24 Octobre 2018 - Pour la CFE-CGC, un syndicat majoritaire catégoriel peut signer seul des accords d’entreprise


Le principe majoritaire, devenu la norme, sécurise la conclusion des accords collectifs lorsque la CFE-CGC est la seule organisation syndicale représentative dans l’entreprise.
• Qu’est-ce que la Jurisprudence YARA ?
Dans une décision rendue le 2 Juillet 2014, la Cour de cassation a décidé qu’un syndicat représentatif catégoriel ne pouvait négocier et signer seul un accord d'entreprise intéressant l'ensemble des salariés.

Une application stricte des statuts était donc privilégiée au détriment des conditions légales de validité des accords.
• Loi travail et Ordonnances Macron : changement des conditions de validité des accords d’entreprise
Pour être valide, un accord doit désormais obtenir la signature d'une ou plusieurs organisation(s) syndicale(s) représentatives ayant obtenu plus de 50 % des suffrages exprimés (principe majoritaire) au premier tour des dernières élections professionnelles.

 

Ces nouvelles dispositions n’exigent pas que plusieurs OS soient signataires des accords. L’article L2232-12 (dans sa rédaction antérieure et postérieure à la Loi travail) ne fait donc pas de distinction entre niveau catégoriel ou inter-catégoriel.

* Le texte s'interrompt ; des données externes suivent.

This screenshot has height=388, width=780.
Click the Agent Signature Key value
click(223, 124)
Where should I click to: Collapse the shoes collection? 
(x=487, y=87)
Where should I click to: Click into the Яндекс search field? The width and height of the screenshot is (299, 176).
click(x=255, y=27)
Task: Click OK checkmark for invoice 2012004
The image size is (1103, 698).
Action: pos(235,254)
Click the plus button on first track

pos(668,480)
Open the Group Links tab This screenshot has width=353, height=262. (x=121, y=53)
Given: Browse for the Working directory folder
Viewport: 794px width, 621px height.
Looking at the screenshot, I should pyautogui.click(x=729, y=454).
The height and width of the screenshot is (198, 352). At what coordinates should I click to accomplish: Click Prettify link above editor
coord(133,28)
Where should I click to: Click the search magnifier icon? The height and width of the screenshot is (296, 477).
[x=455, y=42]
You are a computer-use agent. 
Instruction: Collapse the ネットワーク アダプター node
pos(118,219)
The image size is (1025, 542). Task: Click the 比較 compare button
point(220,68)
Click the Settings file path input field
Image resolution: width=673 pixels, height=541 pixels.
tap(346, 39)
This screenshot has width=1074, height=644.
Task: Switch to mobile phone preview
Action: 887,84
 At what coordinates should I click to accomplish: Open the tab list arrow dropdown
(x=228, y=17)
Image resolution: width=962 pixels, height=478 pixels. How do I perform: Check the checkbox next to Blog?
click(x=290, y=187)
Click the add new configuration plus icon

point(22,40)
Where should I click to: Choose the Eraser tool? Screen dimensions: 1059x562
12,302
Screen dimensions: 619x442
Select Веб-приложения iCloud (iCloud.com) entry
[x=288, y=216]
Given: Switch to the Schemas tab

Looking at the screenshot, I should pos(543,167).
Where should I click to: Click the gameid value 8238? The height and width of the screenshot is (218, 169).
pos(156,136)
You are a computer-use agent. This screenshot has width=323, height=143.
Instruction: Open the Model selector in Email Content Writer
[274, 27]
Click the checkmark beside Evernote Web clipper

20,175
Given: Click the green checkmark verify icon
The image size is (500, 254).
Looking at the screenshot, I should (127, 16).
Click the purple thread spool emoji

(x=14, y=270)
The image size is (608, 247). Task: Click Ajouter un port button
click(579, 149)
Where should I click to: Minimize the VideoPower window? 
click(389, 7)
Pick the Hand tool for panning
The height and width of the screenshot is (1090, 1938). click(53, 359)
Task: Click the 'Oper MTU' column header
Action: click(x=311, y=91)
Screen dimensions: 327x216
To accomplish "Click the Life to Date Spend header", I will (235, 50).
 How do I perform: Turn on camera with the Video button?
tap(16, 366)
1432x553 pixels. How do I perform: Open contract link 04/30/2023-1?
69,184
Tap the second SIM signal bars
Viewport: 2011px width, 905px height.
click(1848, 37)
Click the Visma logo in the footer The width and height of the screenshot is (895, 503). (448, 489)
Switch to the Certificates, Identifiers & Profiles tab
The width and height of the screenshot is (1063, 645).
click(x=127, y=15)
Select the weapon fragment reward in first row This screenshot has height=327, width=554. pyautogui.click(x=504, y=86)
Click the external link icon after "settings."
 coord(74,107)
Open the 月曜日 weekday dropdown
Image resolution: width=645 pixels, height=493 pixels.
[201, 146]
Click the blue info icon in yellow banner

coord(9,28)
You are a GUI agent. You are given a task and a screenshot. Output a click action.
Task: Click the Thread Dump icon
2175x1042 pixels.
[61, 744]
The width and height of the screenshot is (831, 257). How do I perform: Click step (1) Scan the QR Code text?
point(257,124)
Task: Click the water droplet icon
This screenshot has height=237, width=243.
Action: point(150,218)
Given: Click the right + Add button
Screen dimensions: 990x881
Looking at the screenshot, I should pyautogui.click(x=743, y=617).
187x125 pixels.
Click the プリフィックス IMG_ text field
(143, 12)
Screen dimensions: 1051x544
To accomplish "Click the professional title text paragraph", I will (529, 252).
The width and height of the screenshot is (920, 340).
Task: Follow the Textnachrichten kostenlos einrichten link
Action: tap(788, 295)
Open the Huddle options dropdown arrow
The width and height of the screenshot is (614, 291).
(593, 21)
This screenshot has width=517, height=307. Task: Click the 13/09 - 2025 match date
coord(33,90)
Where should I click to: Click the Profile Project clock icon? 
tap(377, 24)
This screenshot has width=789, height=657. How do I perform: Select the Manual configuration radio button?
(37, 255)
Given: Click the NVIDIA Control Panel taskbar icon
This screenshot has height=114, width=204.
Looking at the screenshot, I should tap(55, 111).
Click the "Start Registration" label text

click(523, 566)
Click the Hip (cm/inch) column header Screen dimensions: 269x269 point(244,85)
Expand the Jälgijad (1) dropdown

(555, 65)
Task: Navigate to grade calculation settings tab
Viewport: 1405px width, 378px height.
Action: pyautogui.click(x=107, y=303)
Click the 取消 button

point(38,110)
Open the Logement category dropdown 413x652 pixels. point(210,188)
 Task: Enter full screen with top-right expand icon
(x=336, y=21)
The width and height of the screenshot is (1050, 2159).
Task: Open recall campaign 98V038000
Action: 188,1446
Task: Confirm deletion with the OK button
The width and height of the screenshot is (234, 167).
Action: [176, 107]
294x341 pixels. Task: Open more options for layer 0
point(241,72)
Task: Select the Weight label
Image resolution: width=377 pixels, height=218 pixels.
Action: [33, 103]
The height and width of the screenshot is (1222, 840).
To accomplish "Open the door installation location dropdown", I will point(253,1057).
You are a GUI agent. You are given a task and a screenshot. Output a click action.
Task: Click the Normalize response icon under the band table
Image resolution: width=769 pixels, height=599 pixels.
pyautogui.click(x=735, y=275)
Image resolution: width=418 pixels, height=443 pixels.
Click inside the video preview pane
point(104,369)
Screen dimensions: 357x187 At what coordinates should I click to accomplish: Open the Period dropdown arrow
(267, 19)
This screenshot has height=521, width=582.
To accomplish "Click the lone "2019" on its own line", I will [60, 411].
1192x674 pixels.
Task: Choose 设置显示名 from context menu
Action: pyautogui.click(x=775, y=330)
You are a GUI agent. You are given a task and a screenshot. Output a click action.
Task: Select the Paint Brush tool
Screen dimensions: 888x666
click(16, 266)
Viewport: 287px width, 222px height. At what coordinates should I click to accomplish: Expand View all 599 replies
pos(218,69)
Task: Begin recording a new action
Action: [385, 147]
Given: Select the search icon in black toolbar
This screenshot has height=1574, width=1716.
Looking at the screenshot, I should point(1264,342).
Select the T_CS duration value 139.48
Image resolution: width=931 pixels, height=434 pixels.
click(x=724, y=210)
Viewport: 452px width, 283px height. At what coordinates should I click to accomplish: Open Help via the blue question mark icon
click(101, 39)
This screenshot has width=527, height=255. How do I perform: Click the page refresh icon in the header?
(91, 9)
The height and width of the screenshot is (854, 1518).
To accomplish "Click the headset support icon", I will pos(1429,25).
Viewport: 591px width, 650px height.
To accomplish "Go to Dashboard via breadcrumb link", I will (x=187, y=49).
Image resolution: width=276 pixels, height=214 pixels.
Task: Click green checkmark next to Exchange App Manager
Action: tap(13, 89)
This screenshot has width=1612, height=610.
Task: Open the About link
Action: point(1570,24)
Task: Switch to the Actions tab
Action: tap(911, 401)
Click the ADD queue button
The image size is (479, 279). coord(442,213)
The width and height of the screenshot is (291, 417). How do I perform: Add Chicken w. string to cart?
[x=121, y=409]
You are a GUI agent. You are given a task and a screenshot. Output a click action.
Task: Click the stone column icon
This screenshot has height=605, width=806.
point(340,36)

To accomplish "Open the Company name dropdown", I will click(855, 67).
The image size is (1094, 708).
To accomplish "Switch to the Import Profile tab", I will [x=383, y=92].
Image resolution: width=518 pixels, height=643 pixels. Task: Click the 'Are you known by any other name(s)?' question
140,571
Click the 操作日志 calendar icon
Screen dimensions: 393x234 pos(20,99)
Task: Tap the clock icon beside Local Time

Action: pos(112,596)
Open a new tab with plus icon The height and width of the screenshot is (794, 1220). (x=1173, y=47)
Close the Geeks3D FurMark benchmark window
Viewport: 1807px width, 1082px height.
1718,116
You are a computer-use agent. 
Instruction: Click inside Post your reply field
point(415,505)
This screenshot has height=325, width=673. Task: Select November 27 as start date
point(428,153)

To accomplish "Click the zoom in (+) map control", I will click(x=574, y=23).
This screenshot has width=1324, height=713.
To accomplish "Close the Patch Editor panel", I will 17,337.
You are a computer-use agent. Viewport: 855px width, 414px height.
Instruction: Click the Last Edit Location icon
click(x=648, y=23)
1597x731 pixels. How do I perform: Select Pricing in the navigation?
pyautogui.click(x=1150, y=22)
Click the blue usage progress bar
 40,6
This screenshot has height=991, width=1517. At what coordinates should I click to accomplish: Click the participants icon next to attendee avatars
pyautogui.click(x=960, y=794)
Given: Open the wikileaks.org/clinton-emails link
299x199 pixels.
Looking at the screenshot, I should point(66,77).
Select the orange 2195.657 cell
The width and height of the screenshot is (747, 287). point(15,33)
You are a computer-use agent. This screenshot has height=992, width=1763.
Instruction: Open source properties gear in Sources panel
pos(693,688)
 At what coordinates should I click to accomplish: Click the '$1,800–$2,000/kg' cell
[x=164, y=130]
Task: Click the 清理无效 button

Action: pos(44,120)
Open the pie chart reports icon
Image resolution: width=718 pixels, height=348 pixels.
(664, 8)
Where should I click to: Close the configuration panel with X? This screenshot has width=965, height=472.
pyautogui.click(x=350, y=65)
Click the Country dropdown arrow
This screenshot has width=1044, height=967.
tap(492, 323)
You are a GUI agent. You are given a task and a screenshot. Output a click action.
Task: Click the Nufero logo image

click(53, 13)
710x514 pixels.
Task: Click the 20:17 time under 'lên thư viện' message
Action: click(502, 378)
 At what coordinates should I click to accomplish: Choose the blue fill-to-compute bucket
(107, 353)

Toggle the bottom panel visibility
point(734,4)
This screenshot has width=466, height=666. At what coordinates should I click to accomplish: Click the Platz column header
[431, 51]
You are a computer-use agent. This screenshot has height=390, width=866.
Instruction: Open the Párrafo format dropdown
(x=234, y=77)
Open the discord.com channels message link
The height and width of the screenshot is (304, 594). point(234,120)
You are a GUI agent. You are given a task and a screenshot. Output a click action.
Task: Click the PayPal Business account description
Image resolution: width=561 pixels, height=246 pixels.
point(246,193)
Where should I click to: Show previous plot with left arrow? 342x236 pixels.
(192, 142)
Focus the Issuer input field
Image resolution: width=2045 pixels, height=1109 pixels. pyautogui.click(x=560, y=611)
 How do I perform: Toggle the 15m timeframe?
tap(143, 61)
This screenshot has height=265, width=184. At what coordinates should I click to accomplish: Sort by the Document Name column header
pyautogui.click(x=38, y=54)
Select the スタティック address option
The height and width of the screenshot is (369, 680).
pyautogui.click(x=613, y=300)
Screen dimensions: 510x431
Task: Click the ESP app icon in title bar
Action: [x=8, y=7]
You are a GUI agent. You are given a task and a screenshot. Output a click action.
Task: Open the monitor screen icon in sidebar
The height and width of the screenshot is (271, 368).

Par conséquent, la position de la Cour de cassation devient plus difficile à tenir depuis l’entrée en vigueur du principe majoritaire visant à légitimer les acteurs de la négociation collective.
• Une jurisprudence également remise en question par le Conseil d’Etat :
Dans une décision rendue le 5 Mai 2017 concernant l’entreprise DIM, le Conseil d’Etat a apporté une réponse significative sur la capacité de la CFE-CGC à signer un accord plan de sauvegarde de l’emploi (PSE) visant d’autres catégories professionnelles que celles visées par ses statuts :

« la condition de majorité fixée à l’article L.1233-24-1 du Code du travail s'apprécie en additionnant l'audience électorale de tous les syndicats signataires représentatifs de l'entreprise sans considération des catégories de salariés que leurs statuts leur donnent vocation à représenter ».

Le Conseil d’Etat considère donc que l’audience électorale se détermine indépendamment des statuts.

Les règles de validité des accords PSE à la majorité des suffrages étant devenues la règle générale, ce raisonnement a logiquement vocation à s’appliquer à tous les accords d’entreprise.
Dans le cadre de ce nouvel ordre juridique, nous pensons que la CFE-CGC est donc suffisamment légitime à pouvoir engager seule l’ensemble de la communauté de travail visée dans le champ de l’accord collectif.